:: Given text

# Craigslist wood buying help



## cabomhn (Dec 9, 2012)

Hey guys, 

Just found this ad on craigslist, I've been looking for some lumber to make bench out of, and this seems to be a pretty good deal but I wanted to get your opinion first. Here's the link...

http://charlotte.craigslist.org/mat/3453049186.html

What do you guys think? Also, I were to get some from him, how long until it would be ready to use? Thanks a lot, I've never purchased anything apart from a lumber company so I would definitely like some guidance before I make any purchases. 

- Matt


----------



## hardtwist (Dec 9, 2012)

The price is certainly right. It's probably pretty green even though it said the logs have been down for some time. It will need to be left stickered and weighted for several months at least, depending on the average relative humidity in your area. If your not in a hurry to use it, it's a great deal IMHO.


----------



## drycreek (Dec 9, 2012)

I use mill sawn rough lumber all the time but it will need to dry. I air dry mine for at least a year and some times longer . I then move it to the shop to acclimate for a couple weeks. But .75 a bf is a great price.


----------



## cabomhn (Dec 9, 2012)

Thanks for the help guys, it sounds like I'll probably have to pass on this, just because I don't think my parents will let me store it for more than a month or two in their garage :wacko1: . I wish I could though, this would let me build pretty much my whole bench for around $60.


----------



## cabomhn (Dec 9, 2012)

I think I'm going to give this guy a call tomorrow and find out if he has any other lumber that's maybe already been air drying for a while. He had posted some cedar on another listing that appears to be housed in a barn of some sort and also was very reasonably priced, so it would be awesome if he had some maple or really any other medium density hardwood that was already mostly dry. Thanks again!


----------

::::

Exercises:
1. In the Craigslist lumber thread, why does the original poster expect to pass on the offer? Answer in one to three sentences.
2. From the lumber thread, extract the passage starting at the words "What do you" and ending after "hardtwist (Dec 9, 2012)".

:: Recorded information

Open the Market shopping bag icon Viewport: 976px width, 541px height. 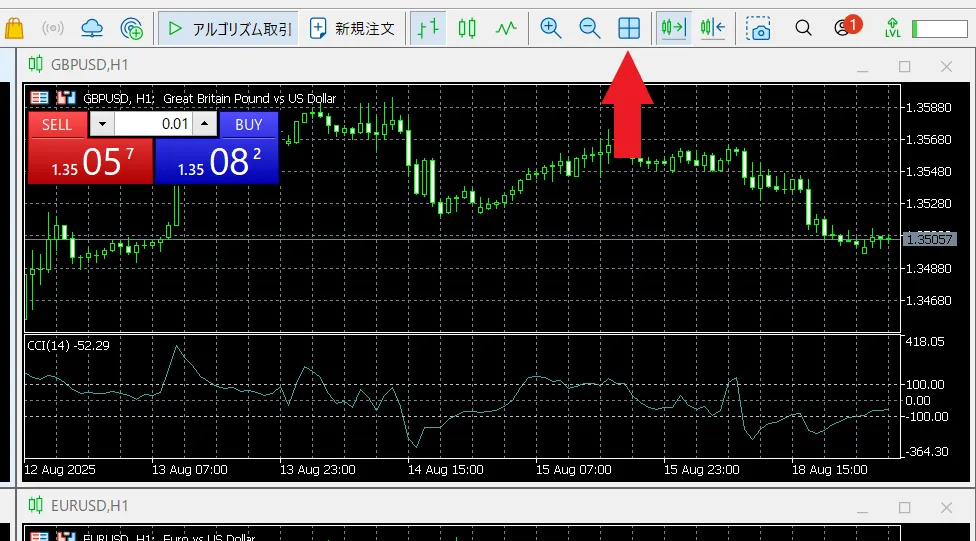pyautogui.click(x=13, y=29)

::::

Answers for the tasks:
1. The replies say the lumber is probably green and needs to be stickered and weighted for several months at least, and one replier air dries his for a year or more. The poster doesn't think his parents will let him store it in their garage for more than a month or two.

2.
What do you guys think? Also, I were to get some from him, how long until it would be ready to use? Thanks a lot, I've never purchased anything apart from a lumber company so I would definitely like some guidance before I make any purchases. 

- Matt


----------



## hardtwist (Dec 9, 2012)